● **PROBLEM DETAILS**
Extract every line of the material that holds the string "computer".

● **DATA SUPPLIED**
--------------------------------

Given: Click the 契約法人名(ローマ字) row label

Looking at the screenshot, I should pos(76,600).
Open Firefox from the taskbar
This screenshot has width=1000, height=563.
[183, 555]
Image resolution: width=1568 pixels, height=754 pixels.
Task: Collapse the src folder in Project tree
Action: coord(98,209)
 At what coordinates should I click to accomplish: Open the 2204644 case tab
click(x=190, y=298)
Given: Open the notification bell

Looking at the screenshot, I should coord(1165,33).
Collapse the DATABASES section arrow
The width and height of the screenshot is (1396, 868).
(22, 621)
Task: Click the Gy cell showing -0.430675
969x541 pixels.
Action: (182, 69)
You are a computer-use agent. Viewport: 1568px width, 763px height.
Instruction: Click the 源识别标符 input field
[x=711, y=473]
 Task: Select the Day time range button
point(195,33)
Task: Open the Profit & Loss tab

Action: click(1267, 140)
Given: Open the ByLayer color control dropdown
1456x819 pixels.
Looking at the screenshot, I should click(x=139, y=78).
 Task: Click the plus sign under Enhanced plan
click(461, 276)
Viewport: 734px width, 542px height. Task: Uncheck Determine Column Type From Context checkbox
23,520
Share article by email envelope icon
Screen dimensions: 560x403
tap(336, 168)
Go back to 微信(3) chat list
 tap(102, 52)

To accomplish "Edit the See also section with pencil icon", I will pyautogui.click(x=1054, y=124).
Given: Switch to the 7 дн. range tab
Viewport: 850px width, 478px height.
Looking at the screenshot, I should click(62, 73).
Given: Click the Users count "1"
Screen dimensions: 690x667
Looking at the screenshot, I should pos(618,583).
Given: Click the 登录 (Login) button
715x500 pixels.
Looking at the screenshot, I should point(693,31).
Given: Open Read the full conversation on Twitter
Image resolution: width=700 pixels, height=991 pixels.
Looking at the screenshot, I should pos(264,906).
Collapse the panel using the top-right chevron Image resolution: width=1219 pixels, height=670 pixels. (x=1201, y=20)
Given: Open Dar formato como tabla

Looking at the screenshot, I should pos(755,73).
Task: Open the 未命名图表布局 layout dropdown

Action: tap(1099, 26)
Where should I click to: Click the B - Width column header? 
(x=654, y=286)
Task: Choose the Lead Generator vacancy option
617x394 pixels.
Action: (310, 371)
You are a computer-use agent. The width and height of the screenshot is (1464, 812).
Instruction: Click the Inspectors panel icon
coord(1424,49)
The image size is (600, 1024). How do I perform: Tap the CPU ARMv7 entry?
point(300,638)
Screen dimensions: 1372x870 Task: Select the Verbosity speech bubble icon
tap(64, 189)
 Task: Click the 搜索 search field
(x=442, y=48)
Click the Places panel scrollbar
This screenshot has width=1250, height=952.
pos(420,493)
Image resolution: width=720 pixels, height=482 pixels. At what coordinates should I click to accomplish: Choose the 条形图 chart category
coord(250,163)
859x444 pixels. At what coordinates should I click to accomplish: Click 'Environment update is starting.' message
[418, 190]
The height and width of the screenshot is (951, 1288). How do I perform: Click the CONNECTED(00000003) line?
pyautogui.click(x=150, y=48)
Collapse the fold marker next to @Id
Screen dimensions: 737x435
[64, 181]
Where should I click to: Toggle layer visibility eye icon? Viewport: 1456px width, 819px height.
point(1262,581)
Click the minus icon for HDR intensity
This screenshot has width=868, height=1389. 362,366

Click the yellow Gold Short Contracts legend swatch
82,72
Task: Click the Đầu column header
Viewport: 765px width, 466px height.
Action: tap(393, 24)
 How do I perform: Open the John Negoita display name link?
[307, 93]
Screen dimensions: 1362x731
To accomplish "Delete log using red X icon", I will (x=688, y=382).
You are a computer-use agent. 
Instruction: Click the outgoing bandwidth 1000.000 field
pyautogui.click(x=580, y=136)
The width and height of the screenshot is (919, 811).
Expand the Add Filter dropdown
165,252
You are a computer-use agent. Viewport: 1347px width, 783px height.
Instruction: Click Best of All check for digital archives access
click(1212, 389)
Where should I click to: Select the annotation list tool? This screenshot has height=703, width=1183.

--------------------------------

● **SOLUTION FOR THIS TASK**
You are a computer-use agent. Viewport: 1568px width, 763px height.
You are a computer-use agent. The width and height of the screenshot is (1464, 812).
You are a computer-use agent. 
You are a computer-use agent. Viewport: 1347px width, 783px height.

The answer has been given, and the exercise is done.